Buz devri olarak bilinen dönemde dünyamızın özellikle kuzey bölgelerindeki soğuk ve çorak topraklarda mamutlar, tüylü gergedanlar ve uzun boynuzlu yabani öküzler hüküm sürüyordu. Mamut bozkırı olarak bilinen bu ekosistem, yaklaşık 13.000 yıl önce yok olup gitti ve günümüzde bu ekosisteme eşdeğer özellikte bir başka ekosistem yok. Ancak bilim insanları günümüzden yaklaşık 30.000 yıl önce yer sincapları tarafından toprak altına gömülen ve sürekli donuk halde olan toprakta meyveleri ve tohumları korunan, o döneme ait bir bitkiyi tekrar hayata döndürmeyi başardı. Düşünün bir kere. Bin yılı aşan bir süreçte bir yer sincabının yuvası fosilleşiyor ve gittikçe kalınlaşan bir buz tabakası ile örtülüyor. Sincapların yuvalarına taşıdığı meyveler de bu doğal buzlukta tıpkı komşuları mamutlar gibi toprak altında hiç çözülmeden ve bozulmadan yüzyıllarca korunuyor.
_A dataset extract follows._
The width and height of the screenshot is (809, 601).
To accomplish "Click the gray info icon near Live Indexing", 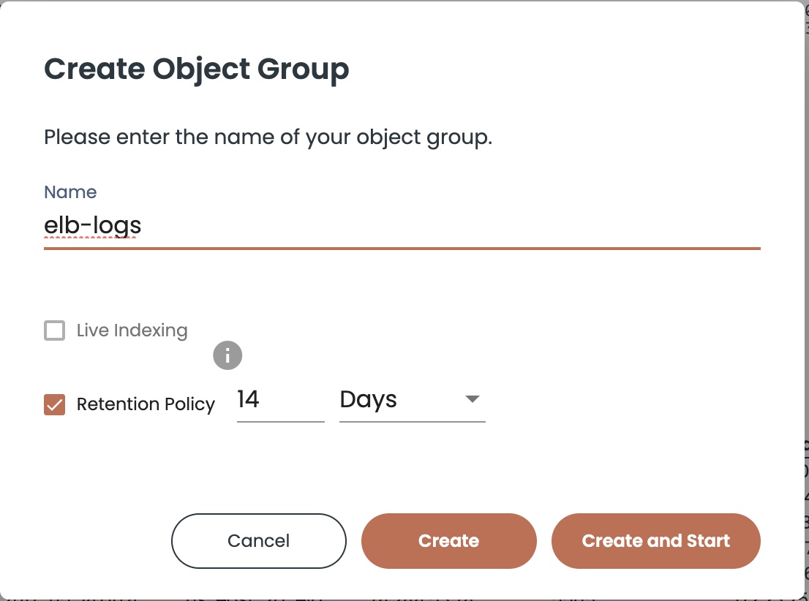I will (x=227, y=355).
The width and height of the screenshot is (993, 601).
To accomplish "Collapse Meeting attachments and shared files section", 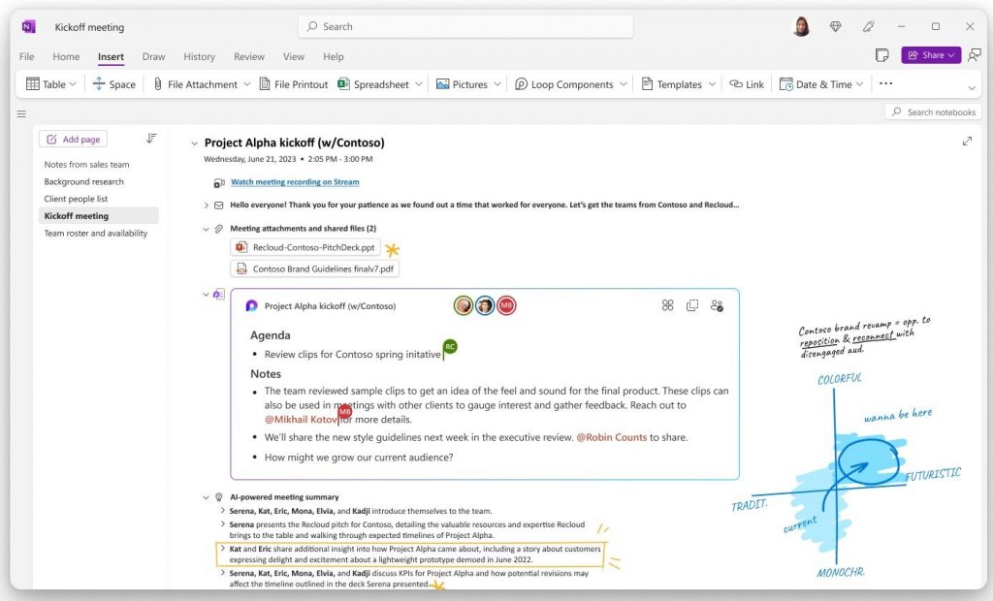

Uzmanlar tarafından bulunduklarında bu meyveler tam 38 metre derinlikteydi ve yaklaşık 31.800 yıldır donmuş vaziyetteydi. Bugüne kadar bulunan en eski bitki tohumu 2000 yıl öncesinden bir palmiye ağacı türüne (Phoenix palm) aitti. Bu yeni çalışma ile bu rekor kat be kat kırılmış oldu. Sibirya’nın kuzey doğusunda bulunan Kolyma Nehri kıyılarındaki kazı alanında yaklaşık 70 kadar fosilleşmiş sincap yuvası keşfedildi. Bazı yuvalarda soğuk ve kuru ortamda bozulmadan korunan yüzlerce hatta binlerce meyve ve tohum vardı. Uzmanlar bu fosil yuvalardan buldukları kamış, karabuğday benzeri ot, ayı üzümü bitkisi ve bir otsu bitki olan Silena stenophylla tohumlarını yeşertmeye çalıştı. Tohumları çimlendirmeyi başardılar, ama bitkiler fideye dönüşemeden öldü.
Daha sonra Rusya Bilim Akademisi’nden bir grup uzman farklı bir yol denedi. Silena stenophylla tohumlarının plasentaları (bitki tohumunu etrafındaki zarfa bağlayan kısım) ayıklanıp şeker, vitamin ve çeşitli büyüme elementleri içeren besi ortamında çimlendirildi ve kökler ve sürgünler elde edildi. Saksılara dikilen fideler yaklaşık 2 yıl sonra çiçek verdi. Eski çağlardan kalan bu yabani çiçeklerin polenleri birbirleri ile döllendirildiğinde birkaç ay içinde kendi sağlıklı, canlı tohumlarını ve meyvelerini verdiler. Donmuş bitkiler aradan geçen onca zamandan sonra tekrar çiçek verdi.
Bu bitkinin günümüzde yaşayan türleri ile tarih öncesi kardeşleri karşılaştırıldığında birbirlerinden biraz farklı oldukları görülüyor. Mesela aynı coğrafi bölgeden olmalarına rağmen eski zamanlardan kalanların kökleri günümüzde yaşayanlarınkinden daha yavaş gelişiyor, daha dallı budaklı oluyorlar ve çiçek taç yaprakları da daha geniş oluyor. Bu bitkilerin 31.800 yıl aradan sonra keşfedilmesi ve yeniden hayata döndürülmesi, uzmanları bir hayli heyecanlandırmış. Sibirya, Alaska ve Yukon bölgelerinde toprak altında keşfedilmeyi bekleyen daha nice hazinelerin olduğunu vurgulayan uzmanlar, çalışmalarına devam edeceklerini söylüyor. Kim bilir belki de önümüzdeki yıllarda komşularımıza göstereceğimiz tarih öncesinden kalma çiçekler süsleyecek bahçelerimizi.